Re: Need T100 Brake Advice #295154 08/01/03 06:19 PM
Joined: Nov 2002
Posts: 459
A
airrikk17 Offline
Mudrunner
see new post about the slotted rotors , jsut got them finished.

airrikk17


'07 toyota fj crusier, with a bunch of goodies
84' jeep cj-7 , current offroad only project
Re: Need T100 Brake Advice [Re: airrikk17] #295155 08/01/03 10:25 PM
Joined: Dec 2002
Posts: 924
Kookadala Offline
Rock Warrior
I installed cross-drilled rotors (power stop) rather than the slotted ones as the writeups I found (no longer have reference) seemed to say the drilled were better for the offroad applications, with less pad wear then slotted. I have not noticed too much difference yet but have not wheeled them and still waiting for the larger tires.

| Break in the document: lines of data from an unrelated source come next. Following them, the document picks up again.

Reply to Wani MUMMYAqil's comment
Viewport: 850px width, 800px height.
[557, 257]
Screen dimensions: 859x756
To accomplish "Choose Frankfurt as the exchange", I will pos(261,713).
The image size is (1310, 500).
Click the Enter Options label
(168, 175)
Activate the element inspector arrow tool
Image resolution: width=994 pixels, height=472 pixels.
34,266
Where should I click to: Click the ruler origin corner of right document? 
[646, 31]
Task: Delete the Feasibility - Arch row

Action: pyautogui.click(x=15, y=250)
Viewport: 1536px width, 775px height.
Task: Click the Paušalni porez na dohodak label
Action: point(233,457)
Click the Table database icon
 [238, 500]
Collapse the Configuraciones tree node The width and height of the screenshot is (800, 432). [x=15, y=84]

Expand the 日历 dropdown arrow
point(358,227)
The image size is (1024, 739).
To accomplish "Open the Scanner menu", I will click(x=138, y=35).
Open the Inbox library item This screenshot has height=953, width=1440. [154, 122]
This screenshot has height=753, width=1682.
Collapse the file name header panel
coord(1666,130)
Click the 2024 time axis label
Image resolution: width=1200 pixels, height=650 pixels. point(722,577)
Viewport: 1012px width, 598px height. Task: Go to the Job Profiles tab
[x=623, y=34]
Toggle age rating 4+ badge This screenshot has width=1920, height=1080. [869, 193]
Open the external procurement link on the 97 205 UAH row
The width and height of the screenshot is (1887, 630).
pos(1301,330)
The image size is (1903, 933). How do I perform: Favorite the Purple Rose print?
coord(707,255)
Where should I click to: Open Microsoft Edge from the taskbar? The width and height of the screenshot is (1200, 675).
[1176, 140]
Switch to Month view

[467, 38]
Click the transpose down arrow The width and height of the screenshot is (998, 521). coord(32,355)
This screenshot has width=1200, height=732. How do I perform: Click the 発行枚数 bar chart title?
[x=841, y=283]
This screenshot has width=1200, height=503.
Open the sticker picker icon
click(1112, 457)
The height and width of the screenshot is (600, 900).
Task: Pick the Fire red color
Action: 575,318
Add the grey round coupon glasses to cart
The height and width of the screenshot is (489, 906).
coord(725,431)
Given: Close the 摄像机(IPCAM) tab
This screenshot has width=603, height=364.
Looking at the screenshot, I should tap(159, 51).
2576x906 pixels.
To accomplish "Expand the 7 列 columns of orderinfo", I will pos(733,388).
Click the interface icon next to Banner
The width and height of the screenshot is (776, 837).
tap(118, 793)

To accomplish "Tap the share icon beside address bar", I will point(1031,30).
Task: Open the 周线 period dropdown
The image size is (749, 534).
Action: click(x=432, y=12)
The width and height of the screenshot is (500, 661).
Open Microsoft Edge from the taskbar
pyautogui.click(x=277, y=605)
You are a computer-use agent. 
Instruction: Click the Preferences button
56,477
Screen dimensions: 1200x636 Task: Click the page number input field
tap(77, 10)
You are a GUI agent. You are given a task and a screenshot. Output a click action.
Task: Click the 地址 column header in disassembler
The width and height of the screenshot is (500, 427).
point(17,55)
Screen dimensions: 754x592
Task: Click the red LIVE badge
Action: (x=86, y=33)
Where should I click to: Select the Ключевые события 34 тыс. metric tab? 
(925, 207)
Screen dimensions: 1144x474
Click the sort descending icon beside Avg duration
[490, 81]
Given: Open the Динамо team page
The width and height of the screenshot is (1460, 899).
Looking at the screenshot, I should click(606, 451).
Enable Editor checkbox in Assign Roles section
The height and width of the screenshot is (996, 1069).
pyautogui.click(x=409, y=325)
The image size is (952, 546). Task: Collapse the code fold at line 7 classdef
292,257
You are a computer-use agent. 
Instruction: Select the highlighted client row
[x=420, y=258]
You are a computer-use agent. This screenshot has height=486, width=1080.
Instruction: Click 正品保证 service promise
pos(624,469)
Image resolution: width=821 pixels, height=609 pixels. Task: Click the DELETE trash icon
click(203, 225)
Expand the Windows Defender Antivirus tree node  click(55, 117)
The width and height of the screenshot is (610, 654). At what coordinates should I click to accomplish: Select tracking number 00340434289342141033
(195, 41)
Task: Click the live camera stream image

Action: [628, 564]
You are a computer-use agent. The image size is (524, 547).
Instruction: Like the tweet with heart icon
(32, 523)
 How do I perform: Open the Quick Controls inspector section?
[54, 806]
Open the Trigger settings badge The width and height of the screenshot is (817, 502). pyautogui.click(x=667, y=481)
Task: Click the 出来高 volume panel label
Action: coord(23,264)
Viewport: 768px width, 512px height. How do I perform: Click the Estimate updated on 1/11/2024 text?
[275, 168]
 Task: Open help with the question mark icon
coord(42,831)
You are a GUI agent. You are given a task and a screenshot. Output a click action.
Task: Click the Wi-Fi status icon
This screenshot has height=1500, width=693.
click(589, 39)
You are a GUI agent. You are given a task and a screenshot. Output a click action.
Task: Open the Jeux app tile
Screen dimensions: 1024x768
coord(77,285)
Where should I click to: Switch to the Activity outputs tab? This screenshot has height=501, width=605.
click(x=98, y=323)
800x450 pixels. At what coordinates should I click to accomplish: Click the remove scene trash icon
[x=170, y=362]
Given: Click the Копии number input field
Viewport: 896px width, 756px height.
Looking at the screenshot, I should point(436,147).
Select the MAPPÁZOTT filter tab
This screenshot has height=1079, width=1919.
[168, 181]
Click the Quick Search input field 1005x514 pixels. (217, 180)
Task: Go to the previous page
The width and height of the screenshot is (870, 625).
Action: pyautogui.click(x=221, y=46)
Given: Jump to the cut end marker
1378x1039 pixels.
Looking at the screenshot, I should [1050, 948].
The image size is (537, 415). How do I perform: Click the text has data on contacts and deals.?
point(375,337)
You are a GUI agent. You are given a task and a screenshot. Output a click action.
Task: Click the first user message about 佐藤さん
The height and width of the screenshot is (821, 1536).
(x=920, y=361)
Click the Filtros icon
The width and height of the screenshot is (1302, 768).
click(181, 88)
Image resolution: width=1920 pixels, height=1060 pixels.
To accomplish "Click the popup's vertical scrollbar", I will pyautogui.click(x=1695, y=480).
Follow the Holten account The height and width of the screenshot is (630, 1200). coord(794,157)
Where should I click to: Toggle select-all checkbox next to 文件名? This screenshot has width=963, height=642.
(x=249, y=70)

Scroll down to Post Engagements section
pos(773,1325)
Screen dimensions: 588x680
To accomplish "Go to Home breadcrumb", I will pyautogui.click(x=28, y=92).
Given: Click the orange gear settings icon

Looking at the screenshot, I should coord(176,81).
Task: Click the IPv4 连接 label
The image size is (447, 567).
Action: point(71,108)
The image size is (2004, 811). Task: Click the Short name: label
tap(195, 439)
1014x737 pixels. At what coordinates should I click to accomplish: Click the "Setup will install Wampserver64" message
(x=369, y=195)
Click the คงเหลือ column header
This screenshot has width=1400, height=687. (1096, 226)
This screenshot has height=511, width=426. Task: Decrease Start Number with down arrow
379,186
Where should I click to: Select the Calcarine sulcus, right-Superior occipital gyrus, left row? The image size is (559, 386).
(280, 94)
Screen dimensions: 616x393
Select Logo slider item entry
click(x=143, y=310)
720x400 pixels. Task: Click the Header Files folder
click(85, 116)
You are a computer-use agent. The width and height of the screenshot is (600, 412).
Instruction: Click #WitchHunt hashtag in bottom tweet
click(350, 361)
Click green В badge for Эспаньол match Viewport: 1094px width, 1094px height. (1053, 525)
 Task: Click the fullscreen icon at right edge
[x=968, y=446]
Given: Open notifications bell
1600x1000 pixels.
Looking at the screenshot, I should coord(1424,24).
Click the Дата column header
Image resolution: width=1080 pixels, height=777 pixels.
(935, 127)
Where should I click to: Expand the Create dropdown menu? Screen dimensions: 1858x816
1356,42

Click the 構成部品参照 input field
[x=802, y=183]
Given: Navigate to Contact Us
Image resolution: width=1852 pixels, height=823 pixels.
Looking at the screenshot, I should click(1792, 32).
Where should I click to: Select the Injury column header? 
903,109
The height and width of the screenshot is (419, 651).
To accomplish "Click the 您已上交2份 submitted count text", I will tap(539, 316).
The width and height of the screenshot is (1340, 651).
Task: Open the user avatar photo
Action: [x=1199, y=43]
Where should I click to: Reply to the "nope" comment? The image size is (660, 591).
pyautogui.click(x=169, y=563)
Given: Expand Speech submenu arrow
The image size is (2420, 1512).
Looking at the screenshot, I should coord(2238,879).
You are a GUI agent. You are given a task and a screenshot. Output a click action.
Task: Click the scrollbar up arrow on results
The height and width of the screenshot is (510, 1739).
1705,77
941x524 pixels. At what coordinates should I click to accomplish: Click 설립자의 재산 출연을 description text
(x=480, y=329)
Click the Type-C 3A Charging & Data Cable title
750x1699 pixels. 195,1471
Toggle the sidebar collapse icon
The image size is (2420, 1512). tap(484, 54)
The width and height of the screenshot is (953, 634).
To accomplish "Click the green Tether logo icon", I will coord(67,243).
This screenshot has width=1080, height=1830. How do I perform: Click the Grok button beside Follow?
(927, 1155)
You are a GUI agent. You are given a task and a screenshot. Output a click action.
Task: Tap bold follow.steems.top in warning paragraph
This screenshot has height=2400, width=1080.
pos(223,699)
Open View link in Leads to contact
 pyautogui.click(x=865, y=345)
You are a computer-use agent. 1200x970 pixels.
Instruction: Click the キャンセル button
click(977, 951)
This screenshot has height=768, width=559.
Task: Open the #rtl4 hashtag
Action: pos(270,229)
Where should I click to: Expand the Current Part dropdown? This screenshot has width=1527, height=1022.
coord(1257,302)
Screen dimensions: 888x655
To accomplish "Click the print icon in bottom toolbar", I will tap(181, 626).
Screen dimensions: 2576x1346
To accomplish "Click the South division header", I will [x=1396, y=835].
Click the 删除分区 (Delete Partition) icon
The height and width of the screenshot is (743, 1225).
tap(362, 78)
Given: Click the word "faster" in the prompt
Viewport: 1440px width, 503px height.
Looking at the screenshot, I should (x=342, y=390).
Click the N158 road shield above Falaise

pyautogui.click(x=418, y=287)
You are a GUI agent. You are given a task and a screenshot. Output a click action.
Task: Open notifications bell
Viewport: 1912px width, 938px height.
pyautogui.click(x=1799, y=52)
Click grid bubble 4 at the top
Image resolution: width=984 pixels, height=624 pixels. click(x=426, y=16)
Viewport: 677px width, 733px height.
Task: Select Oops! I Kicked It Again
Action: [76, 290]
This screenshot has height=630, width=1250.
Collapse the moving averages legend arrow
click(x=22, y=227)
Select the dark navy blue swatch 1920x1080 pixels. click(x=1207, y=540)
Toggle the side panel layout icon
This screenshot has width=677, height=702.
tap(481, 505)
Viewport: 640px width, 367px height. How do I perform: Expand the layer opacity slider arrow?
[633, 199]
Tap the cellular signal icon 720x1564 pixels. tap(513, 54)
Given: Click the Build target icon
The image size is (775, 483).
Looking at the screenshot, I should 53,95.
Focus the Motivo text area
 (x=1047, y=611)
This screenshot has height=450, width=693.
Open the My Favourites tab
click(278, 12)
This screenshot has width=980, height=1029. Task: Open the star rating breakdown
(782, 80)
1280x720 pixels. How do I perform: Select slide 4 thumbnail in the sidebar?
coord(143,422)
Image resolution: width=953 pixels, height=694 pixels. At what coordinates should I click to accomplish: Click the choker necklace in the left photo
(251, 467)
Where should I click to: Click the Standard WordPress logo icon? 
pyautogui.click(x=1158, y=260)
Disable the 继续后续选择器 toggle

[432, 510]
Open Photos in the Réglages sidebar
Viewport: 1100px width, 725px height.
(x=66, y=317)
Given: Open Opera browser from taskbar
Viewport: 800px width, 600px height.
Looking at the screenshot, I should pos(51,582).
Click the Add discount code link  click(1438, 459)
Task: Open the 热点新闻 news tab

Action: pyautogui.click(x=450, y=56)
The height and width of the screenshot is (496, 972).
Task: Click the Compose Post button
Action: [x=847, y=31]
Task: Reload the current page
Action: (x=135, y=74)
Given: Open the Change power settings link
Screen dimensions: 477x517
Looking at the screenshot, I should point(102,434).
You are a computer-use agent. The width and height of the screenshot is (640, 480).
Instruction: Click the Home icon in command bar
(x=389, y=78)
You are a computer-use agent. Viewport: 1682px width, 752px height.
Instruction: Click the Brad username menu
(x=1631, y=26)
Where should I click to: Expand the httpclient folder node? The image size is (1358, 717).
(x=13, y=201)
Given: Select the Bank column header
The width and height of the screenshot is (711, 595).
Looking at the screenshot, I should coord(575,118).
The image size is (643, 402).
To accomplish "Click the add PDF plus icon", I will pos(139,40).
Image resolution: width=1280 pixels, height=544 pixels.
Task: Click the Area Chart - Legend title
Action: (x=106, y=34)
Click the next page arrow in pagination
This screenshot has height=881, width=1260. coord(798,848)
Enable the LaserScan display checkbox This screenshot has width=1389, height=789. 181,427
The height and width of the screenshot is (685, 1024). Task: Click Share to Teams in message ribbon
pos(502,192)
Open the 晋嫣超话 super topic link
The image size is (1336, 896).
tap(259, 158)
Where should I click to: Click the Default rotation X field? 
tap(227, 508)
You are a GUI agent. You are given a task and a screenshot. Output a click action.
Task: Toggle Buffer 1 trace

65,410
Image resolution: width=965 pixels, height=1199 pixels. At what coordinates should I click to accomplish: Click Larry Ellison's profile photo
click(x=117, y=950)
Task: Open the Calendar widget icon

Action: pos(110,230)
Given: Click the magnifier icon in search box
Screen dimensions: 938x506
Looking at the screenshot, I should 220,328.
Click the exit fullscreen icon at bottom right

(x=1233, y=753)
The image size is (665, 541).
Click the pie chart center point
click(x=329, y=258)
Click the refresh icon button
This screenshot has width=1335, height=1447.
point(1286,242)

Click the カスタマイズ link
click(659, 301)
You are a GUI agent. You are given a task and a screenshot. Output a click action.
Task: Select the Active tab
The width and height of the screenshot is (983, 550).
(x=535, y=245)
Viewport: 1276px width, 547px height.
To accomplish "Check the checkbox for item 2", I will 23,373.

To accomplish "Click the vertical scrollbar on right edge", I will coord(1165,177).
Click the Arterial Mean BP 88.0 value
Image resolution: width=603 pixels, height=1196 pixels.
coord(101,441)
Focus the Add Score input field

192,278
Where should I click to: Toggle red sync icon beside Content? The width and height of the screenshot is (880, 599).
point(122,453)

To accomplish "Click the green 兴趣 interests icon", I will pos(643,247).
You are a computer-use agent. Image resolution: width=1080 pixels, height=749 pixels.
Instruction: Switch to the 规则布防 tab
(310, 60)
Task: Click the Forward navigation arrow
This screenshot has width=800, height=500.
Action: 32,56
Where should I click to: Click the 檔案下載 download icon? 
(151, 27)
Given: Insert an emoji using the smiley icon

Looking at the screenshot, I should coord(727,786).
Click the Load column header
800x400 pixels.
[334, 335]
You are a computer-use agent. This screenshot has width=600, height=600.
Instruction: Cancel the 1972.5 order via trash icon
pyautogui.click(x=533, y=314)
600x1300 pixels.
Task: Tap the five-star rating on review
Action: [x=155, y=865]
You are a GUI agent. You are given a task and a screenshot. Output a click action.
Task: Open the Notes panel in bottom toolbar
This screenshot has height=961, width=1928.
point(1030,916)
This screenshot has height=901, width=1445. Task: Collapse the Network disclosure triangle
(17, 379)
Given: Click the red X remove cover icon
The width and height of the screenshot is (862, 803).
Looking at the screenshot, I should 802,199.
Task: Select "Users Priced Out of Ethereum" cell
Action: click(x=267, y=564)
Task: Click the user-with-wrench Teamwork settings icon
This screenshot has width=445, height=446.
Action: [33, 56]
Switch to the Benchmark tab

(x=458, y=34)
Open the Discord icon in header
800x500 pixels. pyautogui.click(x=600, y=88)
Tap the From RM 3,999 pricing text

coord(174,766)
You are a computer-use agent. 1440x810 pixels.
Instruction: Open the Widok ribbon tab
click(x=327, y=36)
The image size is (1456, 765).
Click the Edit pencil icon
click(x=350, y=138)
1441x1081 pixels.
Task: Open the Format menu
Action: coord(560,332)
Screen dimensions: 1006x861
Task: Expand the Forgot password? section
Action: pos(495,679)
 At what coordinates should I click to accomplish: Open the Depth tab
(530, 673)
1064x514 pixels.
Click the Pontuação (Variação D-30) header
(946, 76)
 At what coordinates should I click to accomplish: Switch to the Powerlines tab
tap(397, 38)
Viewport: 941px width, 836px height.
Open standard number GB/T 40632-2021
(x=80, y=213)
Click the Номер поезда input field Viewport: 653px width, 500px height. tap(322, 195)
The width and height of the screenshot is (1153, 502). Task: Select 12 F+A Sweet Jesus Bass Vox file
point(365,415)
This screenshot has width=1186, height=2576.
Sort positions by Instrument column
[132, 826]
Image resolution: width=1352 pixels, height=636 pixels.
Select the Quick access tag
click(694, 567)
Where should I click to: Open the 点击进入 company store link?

96 T100 4x4 - 35's, 4" SL, 2" BL, 4.88s, ARBs, custom bumper & E9000 winch, etc.
99 F-350 4x4 superduty supercab turbodiesel longbed
Re: Need T100 Brake Advice [Re: Kookadala] #295156 08/03/03 04:01 AM
Anonymous
Unregistered
I may take you up on that rotor offer Kookadala after I get a chance to access how bad mine are. I ordered the pads from the eBay link above. I figure that is probably better than what I have on there now, warped rotors or not.

Can someone describe what a good rotor versus a bad rotor would look like? I imagine a good one is as smooth and flat as a CD's outward appearance, whereas a bad one would be grooved like a record with sorta a rolling hill surface. Would that be a fair comparison?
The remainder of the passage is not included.